Even for those who have excelled during their studies, going into that first NQT interview can be a nerve-racking experience. Perceived failure in an interview can make the next one even harder, although of course it is worth remembering that even getting to interview is quite an achievement.

This article is designed to help NQTs to hone their interview skills so as to get the jobs they really want.

How to succeed in a NQT job interview.

It is important to arrive at interview well prepared, well rested and ready to engage. This means that research into the hiring school is important, but staying up all night cramming is a bad idea.

Candidates should make sure they are smartly dressed and well groomed, and should aim to arrive slightly early; this can allow for time to chat to the receptionist and get a general feel for the school.

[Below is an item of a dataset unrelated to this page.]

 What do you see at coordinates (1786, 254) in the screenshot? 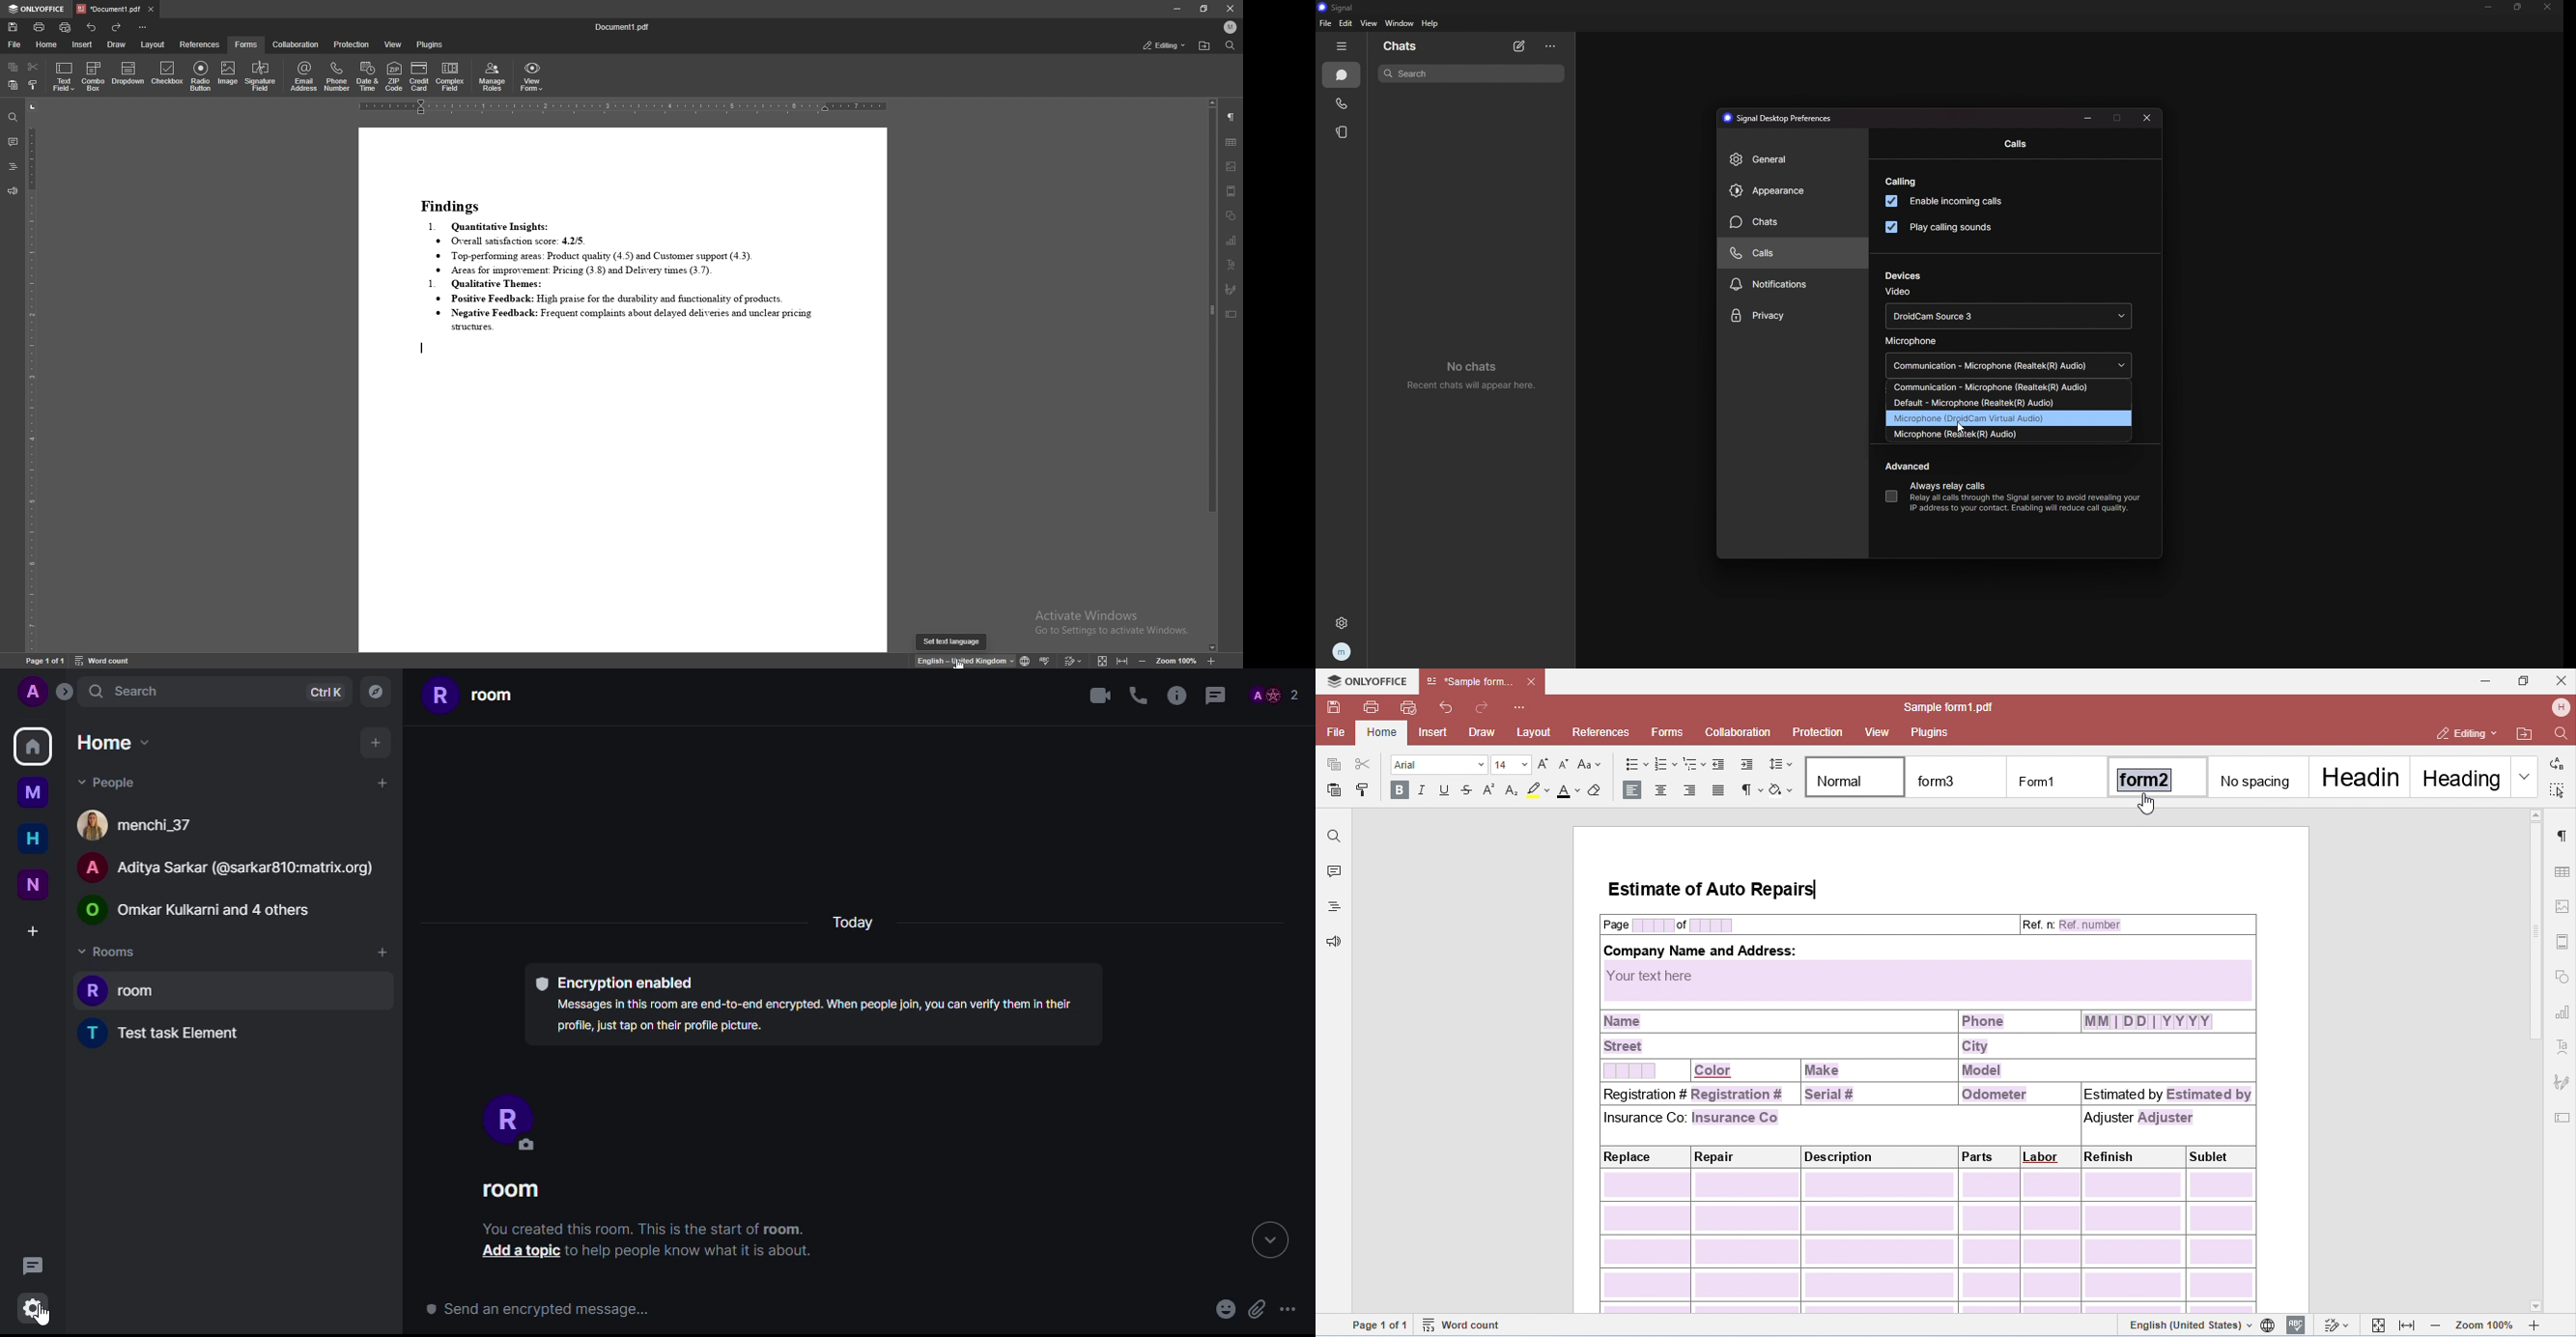
I see `calls` at bounding box center [1786, 254].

Confidence matters, especially in a context where it is going to be important to the job. Shaking hands firmly and looking the interviewers in the eye can help to create a good impression.

We would also encourage you to ask for a tour of the school. These are generally welcomed by the school and can help you see the school in action, engage with the staff in the school (in some cases, the headteacher) and it also demonstrates your commitment to getting to know the school you could be working at.

Interview information.

Interviews for teaching positions often include a requirement for candidates to give presentations and demonstrate directly how they would teach a lesson through a lesson observation. Candidates should choose the lessons with which they feel most confident. This process is something many people find helpful, as it can snap them back into a familiar mental space and help them to be assertive later in the interview.

There can be a high rate of attrition among new teachers, so interviewers hope to see candidates who are really enthusiastic and passionate about their subjects. An interest in taking part in extracurricular work such as running sports clubs can be a strong selling point. It needs to be clear that candidates are really committed to helping children learn, and also that they understand and feel a connection with the school’s ethos.

Candidates should be aware that some interviewers deliberately make NQT interviews difficult because toughness is a quality they are actively looking for; they want to push candidates to the point where they stumble in order to see how effectively they can pick themselves up again.

NQT interview questions.

  • What first made you want to become a teacher? Do you feel the same way now?
  • How do you approach dealing with a class of children with challenging behaviour? Can you give me an example of a successful behaviour management tactic you have used in the past?
  • How would you handle a situation where you thought a child was at risk?
  • What impact would you hope to make in the first year of your teaching?
  • How do you schedule your marking work?
  • How would you handle disagreement with a parent about a child’s progress?
  • How do you keep up with developments in the world of education? What issues interest you at the moment?
  • How do you feel it is best to motivate pupils? How do you engage with mixed ability learners including SEN and EAL in your class?

General interview questions.

  • What attracts you to this particular position?
  • Where do you see yourself in five years’ time?
  • What are your career ambitions?
  • What do you see as your strengths and weaknesses?